Il compagno di cella mette in vendita i segreti di Console
di Claudio Ernè
Sono stati compagni di cella per più di due mesi nel carcere di Gorizia; sono difesi dagli stessi avvocati udinesi. Ma ieri i percorsi finora paralleli di Giuseppe Console, l’assassino di Giovanni Novacco e Cristiano Zorzin, 38 anni residente a Ronchi e coinvolto in piccoli episodi di spaccio furti e resistenze, si sono divaricati.
Hanno preso direzioni diverse, perché Zorzin, uscito da un paio di giorni dal carcere di Gorizia, ha cercato di vendere a giornali e rotocalchi le informazioni riservate, le paure, le confidenze di cui era venuto a conoscenza nelle lunghe ore passate assieme a Giuseppe Console nella stessa cella. «Vi posso raccontare cosa ha scritto sul muro. Sono io che gli ho tolto il cappio che aveva attorno al collo. Io gli ho consigliato di cambiare avvocato e gli ho detto cosa doveva fare» ha detto al telefono dopo aver chiamato la redazione del Piccolo.
Per queste “rivelazioni”, tutte da definire nella loro veridicità e nei loro contenuti, Cristiano Zorzin ha chiesto un “piccolo aiuto”. Dopo essere stato rassicurato verbalmente al telefono, ha lasciato passare un decina di ore e a breve distanza dall’incontro che doveva svolgersi in una piazza di Trieste, accanto a un monumento ha iniziato progressivamente ad alzare il prezzo della sue confidenze carcerarie che avrebbero dovuto fare luce su molti dettagli della vita in comune con Giuseppe Console. Primo fra tutti lo stato psichico del suo ex compagno di cella.
Per essere più convincente Cristiano Zorzin ha cercato di mettere all’asta le sue confidenze. Ha detto di essere in contatto con un rotocalco popolare di cui ha fatto anche il nome. «E’ uno scoop, quello che posso dire a voi del Piccolo vale almeno...» E ha definito la cifra che doveva essergli versata per l’esclusiva. «Gli altri me la danno». Peccato che la testata citata dall’ex detenuto abbia da tempo interrotto le pubblicazioni. Poi Cristiano Zorzin si è detto disponibile - proprio per il Piccolo- ad uno sconto del 40 per cento. Come risposta ha ottenuto un deciso “no” e subito dopo ha interrotto la comunicazione.

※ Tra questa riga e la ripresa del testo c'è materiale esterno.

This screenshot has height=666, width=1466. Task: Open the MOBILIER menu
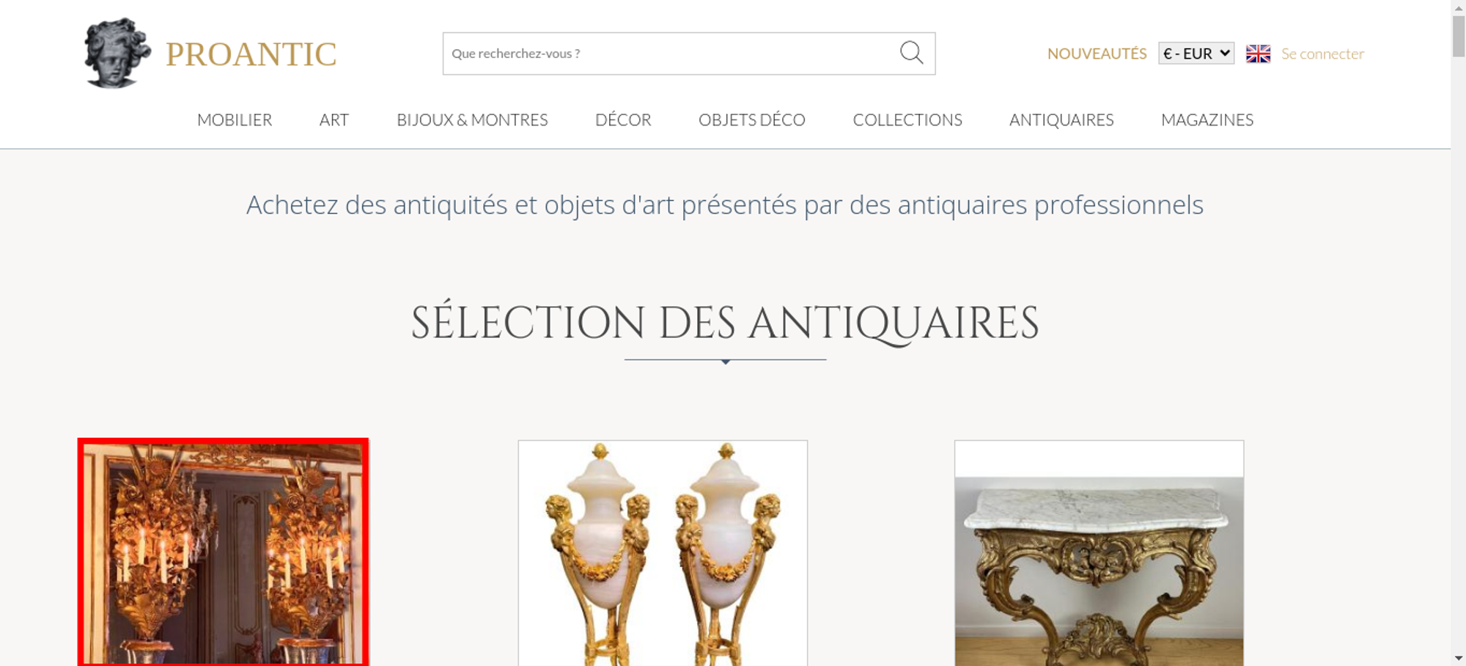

Non è chiaro se l’ex compagno di cella di uno dei due “indagati” per il sequestro e l’omicidio di Giovanni Novacco, mirasse a ottenere unicamente qualche centinaio di euro da mettersi in tasca in un momento sicuramente difficile sia sul piano umano che su quello finanziario. Forse puntava anche a qualcosa d’altro. Ad esempio a effettuare rivelazioni sensazionali - che una volta diffuse da un giornale - potevano rimescolare o intorbidare le acque di una vicenda a tutt’oggi al vaglio del pm Massimo De Bortoli e degli investigatori della Squadra Mobile diretti dall’ispettore Roberto Della Mea. Forse cercava di monetizzare la fatica di aver passato con un assassino tante ore nello spazio ristretto di una cella.

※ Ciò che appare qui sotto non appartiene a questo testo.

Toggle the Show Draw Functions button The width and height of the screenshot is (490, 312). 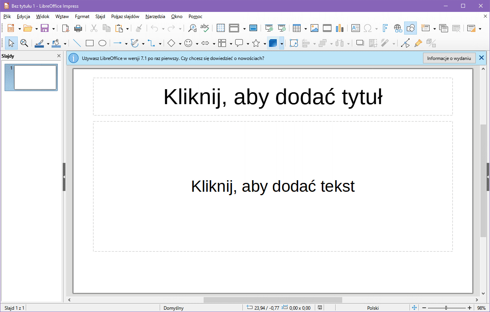click(410, 28)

Ma quel compagno di cella in qualche modo lo aveva scelto proprio lui. A Zorzin, quando Giuseppe Console era uscito dall’isolamento era stato prospettate due soluzioni entrambe conseguenza del sovraffollamento delle carceri. «O vai con quattro russi o con chi ha seviziato e ucciso un ragazzo di 21 anni». L’uomo che voleva rivelare chissà quali segreti aveva scelto questa sistemazione.